Requirement
Show each line below that contains the word "Task".

Listed entries
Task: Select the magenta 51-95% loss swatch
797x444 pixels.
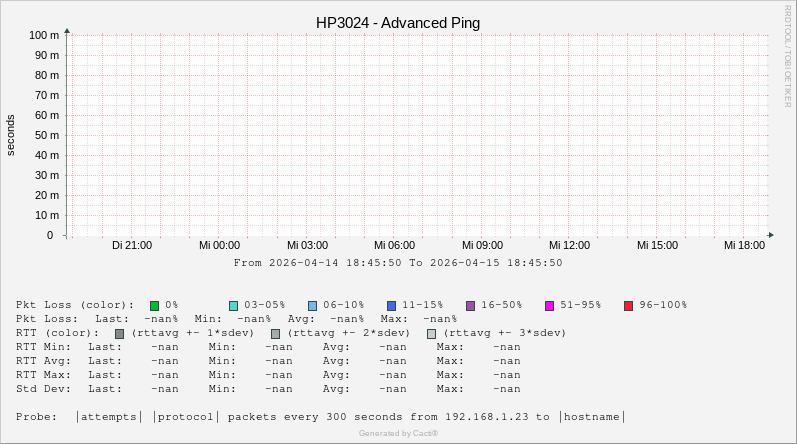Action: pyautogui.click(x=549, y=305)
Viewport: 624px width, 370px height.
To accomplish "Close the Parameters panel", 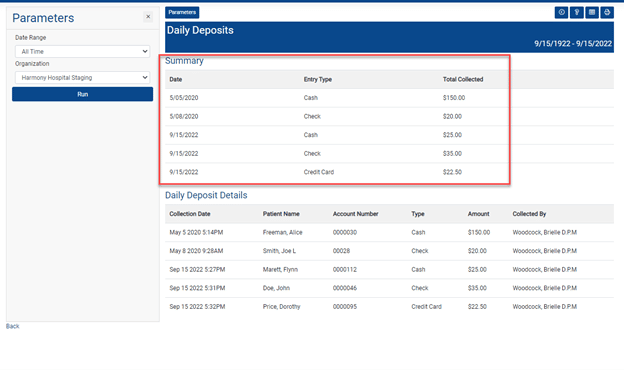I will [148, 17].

Result of this exercise
Task: Select the magenta 51-95% loss swatch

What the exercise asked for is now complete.